Proprio dall’ospedale milanese, arriva l’ennesima scena di disperazione visibile nel video che siamo in grado di mostrarvi. Lui che fuma una sigaretta seduto su un piano rialzato con lo sguardo fisso, a un certo punto la scaglia fuori e tenta repentinamente di seguirla nel vuoto. La gamba riesce a passare dalla fessura, ma la tapparella e il vetro di protezione lo ostacolano quel tanto che basta a permettere l’intervento di un operatore che lo trascina lontano dall’insano gesto.
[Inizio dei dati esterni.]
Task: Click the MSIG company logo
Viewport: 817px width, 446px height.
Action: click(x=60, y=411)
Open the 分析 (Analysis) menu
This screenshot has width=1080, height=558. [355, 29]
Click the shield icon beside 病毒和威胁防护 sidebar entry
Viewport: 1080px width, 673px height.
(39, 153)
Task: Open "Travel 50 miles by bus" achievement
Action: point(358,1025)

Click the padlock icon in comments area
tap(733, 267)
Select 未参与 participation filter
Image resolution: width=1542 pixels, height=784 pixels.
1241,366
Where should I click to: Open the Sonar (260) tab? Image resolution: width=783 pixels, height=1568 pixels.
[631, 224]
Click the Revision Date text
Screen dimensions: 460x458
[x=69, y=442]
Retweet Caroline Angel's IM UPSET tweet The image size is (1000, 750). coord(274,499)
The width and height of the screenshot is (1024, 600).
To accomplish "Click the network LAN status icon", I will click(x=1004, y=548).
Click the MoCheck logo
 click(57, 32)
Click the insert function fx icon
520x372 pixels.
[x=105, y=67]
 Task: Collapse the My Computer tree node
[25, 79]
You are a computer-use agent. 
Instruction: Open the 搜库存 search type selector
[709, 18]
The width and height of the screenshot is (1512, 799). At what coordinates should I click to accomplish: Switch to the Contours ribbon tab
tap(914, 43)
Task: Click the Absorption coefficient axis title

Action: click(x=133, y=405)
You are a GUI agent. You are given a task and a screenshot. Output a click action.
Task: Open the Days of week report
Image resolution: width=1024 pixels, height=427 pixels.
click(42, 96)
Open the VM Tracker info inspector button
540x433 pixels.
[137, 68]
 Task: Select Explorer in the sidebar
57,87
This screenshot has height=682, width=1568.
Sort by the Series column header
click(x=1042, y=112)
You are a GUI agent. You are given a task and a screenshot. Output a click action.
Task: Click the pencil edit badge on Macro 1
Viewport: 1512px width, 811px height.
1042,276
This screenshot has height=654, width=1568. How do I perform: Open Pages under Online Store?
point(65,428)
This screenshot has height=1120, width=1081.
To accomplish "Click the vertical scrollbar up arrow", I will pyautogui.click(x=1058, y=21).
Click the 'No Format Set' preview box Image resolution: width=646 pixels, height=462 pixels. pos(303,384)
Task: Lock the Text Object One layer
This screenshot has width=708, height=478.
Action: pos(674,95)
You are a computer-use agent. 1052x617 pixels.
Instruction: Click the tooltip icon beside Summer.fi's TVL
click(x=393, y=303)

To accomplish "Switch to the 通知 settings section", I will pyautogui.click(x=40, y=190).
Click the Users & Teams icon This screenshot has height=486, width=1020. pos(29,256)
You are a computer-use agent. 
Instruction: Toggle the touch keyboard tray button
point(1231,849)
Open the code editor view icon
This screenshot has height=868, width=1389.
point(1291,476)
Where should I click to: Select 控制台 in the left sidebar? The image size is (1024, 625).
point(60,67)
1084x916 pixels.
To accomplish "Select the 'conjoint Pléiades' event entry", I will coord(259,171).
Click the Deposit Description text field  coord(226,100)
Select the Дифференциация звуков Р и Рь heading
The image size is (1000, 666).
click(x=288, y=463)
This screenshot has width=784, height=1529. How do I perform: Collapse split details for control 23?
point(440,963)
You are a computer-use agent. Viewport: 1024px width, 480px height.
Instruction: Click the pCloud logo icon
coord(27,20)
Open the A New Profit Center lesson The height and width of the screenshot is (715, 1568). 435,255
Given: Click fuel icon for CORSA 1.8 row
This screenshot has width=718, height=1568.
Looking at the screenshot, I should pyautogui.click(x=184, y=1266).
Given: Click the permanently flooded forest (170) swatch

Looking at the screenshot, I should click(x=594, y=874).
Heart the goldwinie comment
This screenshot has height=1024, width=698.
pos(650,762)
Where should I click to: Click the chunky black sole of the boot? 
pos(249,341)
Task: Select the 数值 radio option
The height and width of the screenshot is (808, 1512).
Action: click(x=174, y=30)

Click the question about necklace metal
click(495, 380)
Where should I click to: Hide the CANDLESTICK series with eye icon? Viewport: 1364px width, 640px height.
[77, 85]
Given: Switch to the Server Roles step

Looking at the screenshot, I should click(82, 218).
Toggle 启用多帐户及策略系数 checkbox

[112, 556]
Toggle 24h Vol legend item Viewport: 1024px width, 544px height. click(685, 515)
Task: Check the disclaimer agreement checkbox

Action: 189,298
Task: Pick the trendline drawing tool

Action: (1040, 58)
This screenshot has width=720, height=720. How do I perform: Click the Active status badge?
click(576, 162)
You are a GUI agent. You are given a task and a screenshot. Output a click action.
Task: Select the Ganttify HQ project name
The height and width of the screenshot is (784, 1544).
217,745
Per trovare la spiegazione di questo gesto (che a Fabrizio Corona è valsa una denuncia per tentata evasione, a testimoniare le divergenze tra di lui e le forze di polizia) può servire leggere una pagina del suo prossimo libro, in uscita a settembre, in cui racconta sottoforma di diario i giorni e le sensazioni della sua ultima detenzione. Ecco un estratto, già letto a Non è l'Arena da Massimo Giletti:
«Chiedo di poter fumare in bagno. Mi danno un accendino e mi siedo sul cesso per fumare con i pantaloncini tirati su. Vedo sul mio braccio destro la ferita del giorno prima, due punti fatti con colpi di penna. La guardo fumo e la riguardo. Provo autocompiacimento, ed è lì che mi scatta qualcosa. Prendo i legnetti e comincio a scavare nella ferita, ma sono circondato da urla di pazzi. Mi avvicino quindi con la bocca alla ferita e più spingo più con i denti riesco ad afferrare i punti. Li tiro ed è lì che si rompono. Schizza il sangue dovunque faccia, bocca, braccia, petto. Sento uno strano sapore, ma mi piace. È amaro, ma è talmente forte il desiderio di continuare che lo avverto insapore. Vado avanti, sono convinto che dentro la ferita ci siano i pezzi di vetro dell’ambulanza rimasti incastrati. Nella mia mente si susseguono le immagini del giorno dell’arresto, e questo ne è il perfetto sequel. Il protagonista è sempre lo stesso: il sangue. Come un cannibale mordo tutto: pelle, fili di punti, tatuaggi, pezzettini di vetro. Sono incontenibile. Nessuno può fermare la mia follia, ma di colpo si apre la porta e cinque infermieri vedono un uomo di 47 anni, tale Corona, seduto in bagno, tutto sporco di sangue che si mangia il suo braccio. Nell’incredulità c’è chi urla, c’è chi piange, c’è chi mi abbraccia. Ma io, impassibile, guardo il vuoto. È lì che per un attimo mi rendo conto che sono uno psicopatico in un ospedale psichiatrico».